-- start of DATA LINES --

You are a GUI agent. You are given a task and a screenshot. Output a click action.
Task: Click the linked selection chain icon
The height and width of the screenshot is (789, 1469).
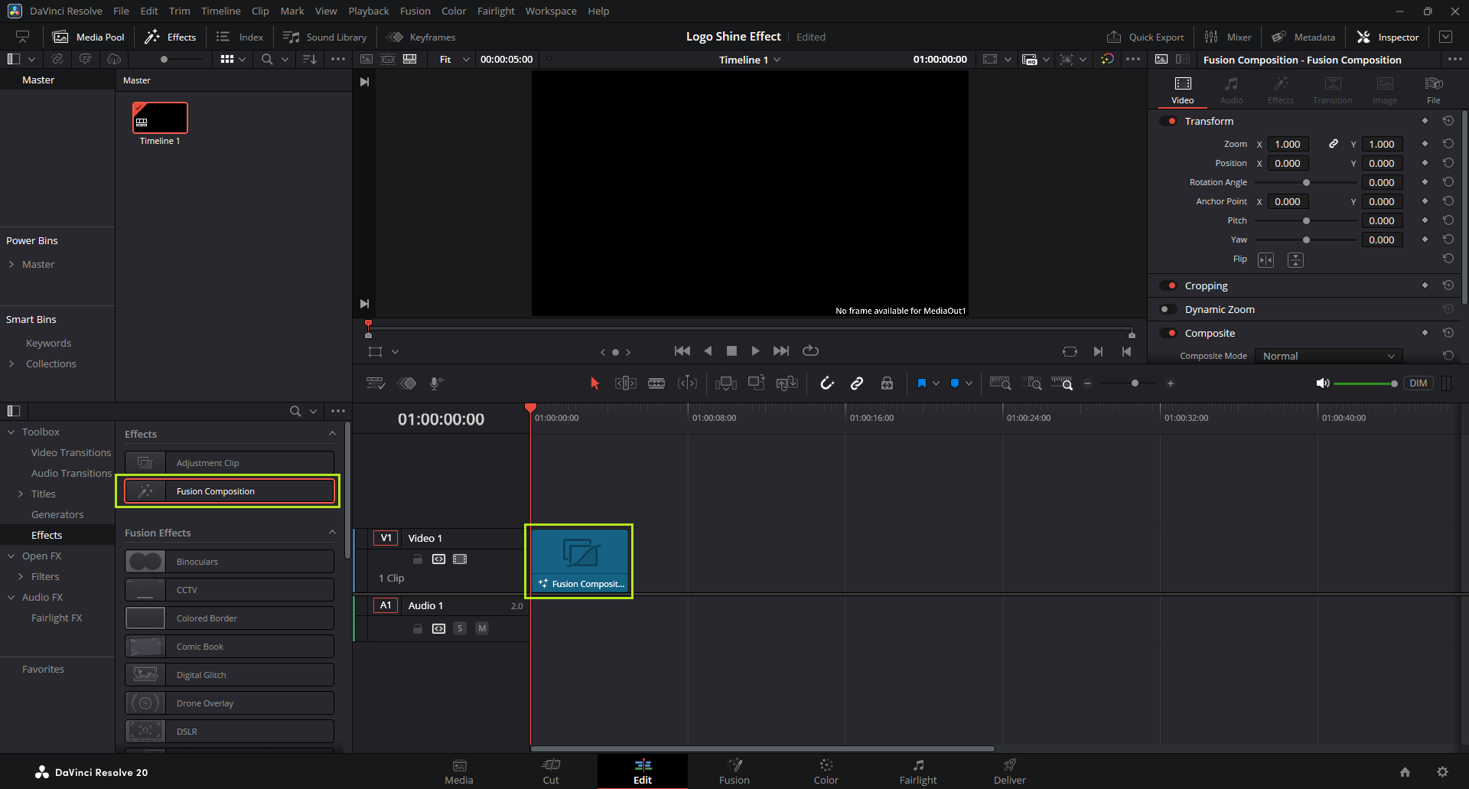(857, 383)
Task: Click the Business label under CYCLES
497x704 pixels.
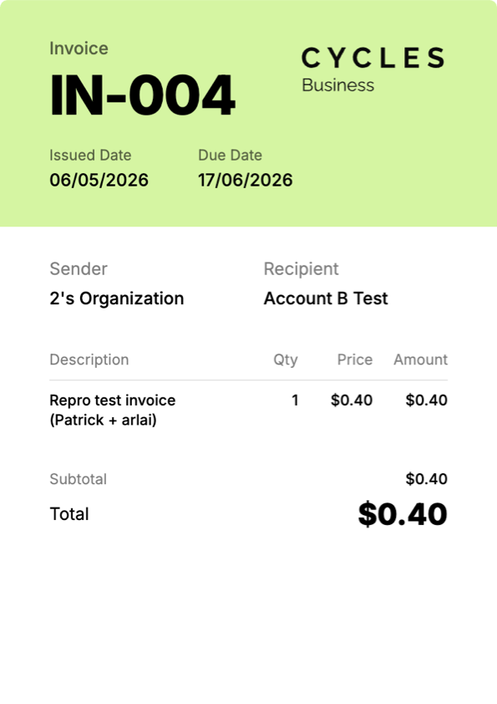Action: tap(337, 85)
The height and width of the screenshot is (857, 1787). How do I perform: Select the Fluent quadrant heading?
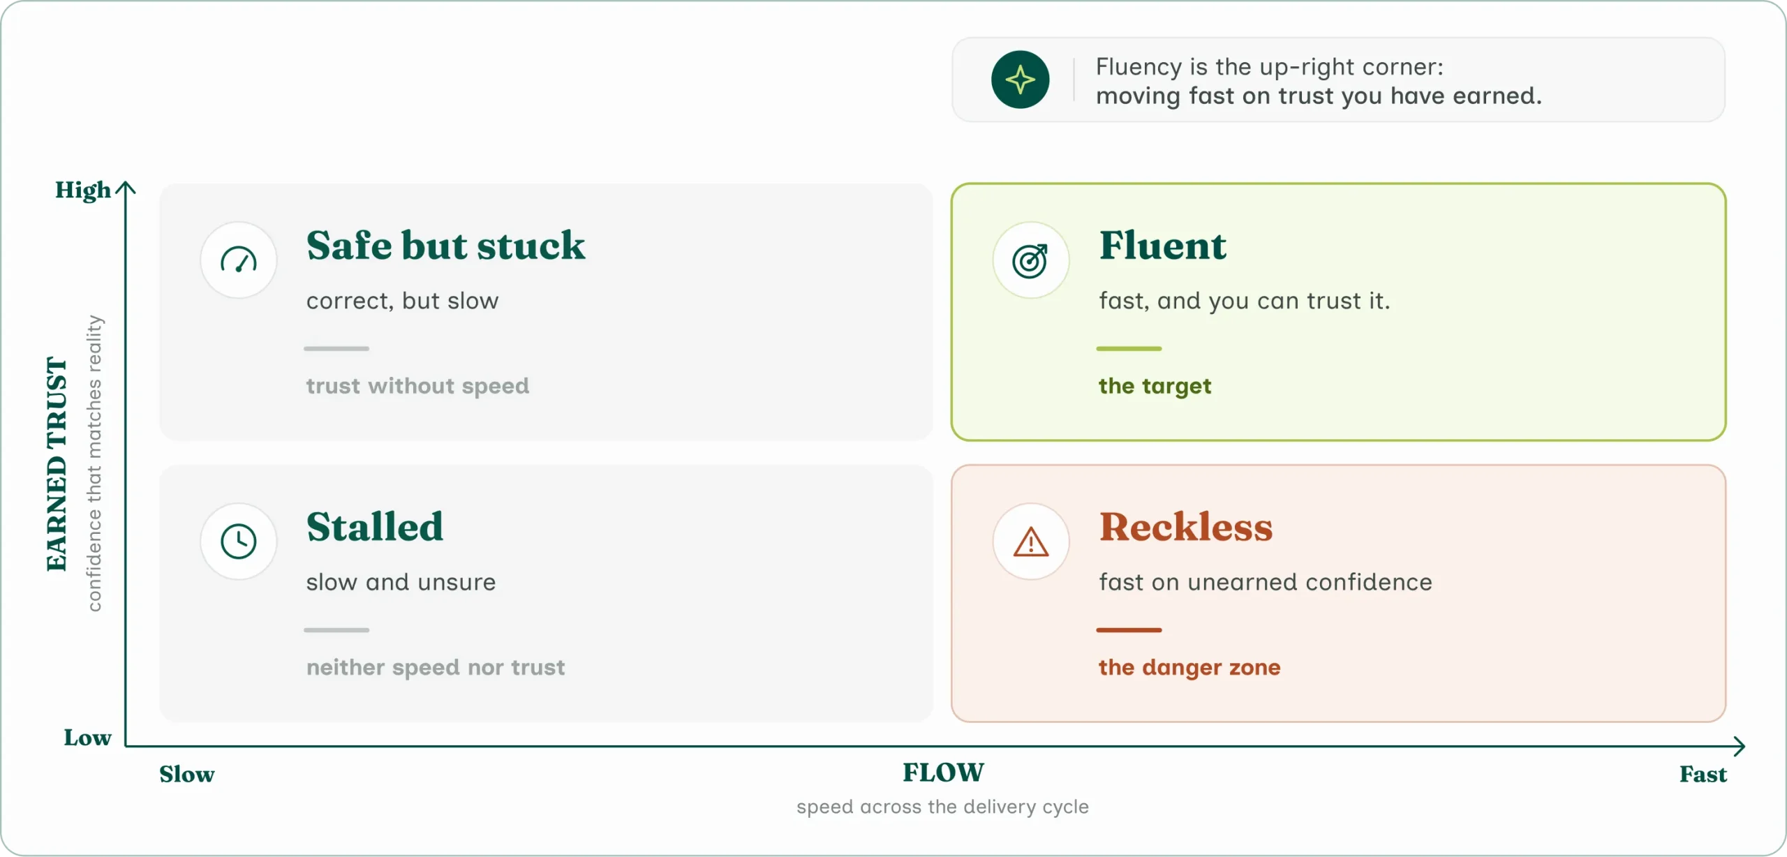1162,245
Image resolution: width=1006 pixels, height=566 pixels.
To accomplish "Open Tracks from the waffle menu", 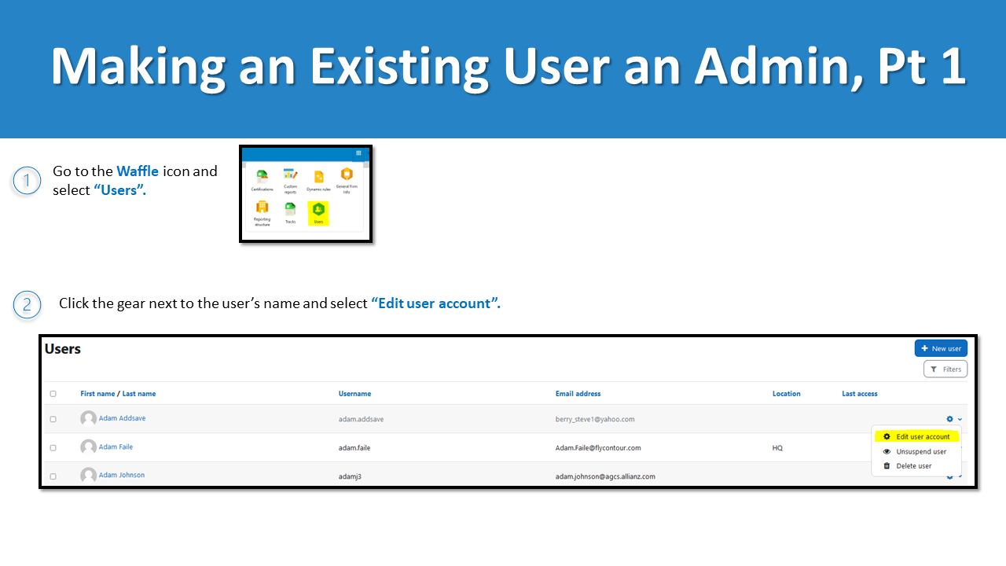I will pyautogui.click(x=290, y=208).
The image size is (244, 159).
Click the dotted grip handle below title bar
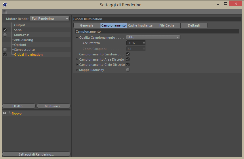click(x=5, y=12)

-- end of DATA LINES --
-- start of DATA LINES --

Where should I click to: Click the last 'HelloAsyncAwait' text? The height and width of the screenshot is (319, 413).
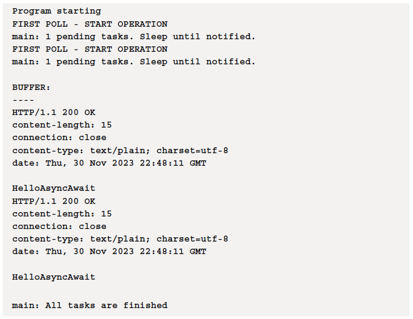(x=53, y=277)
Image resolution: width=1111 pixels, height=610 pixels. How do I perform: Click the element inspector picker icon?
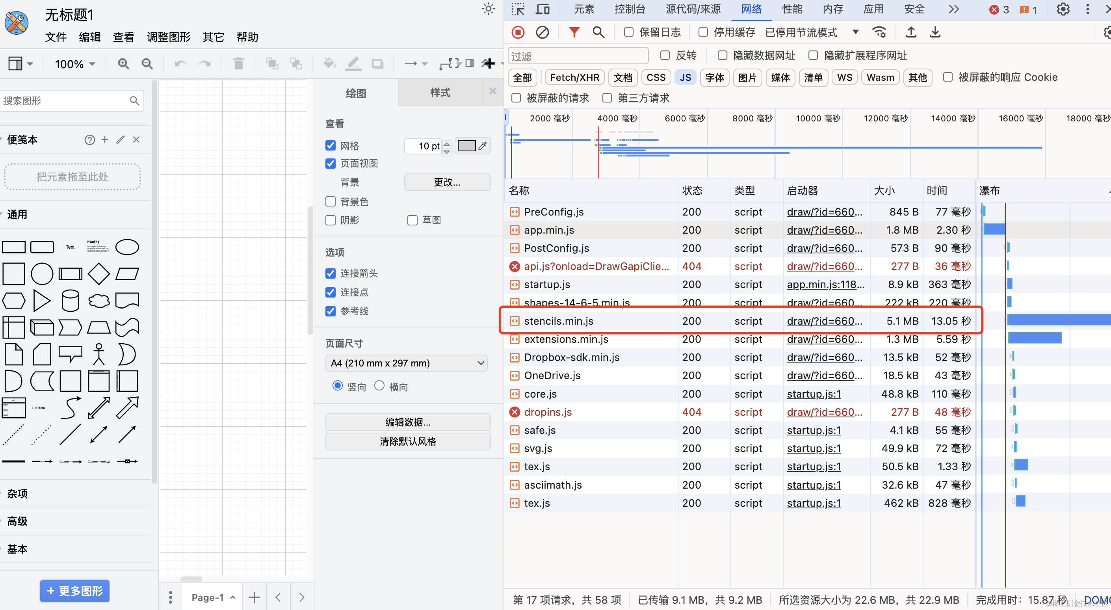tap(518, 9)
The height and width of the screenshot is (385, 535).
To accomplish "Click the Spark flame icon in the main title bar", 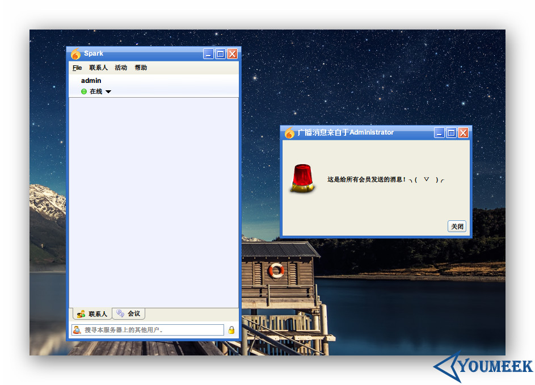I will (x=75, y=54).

-- end of DATA LINES --

■ **WRITTEN PROBLEM**:
Rewrite the records from the line with "The image size is (244, 159)." to the line with "click(x=5, y=12)", replacing "grip handle" with "drag handle" and changing nothing else. Leave the pictures out of your answer.

■ **EXERCISE RESPONSE**:
The image size is (244, 159).
Click the dotted drag handle below title bar
click(x=5, y=12)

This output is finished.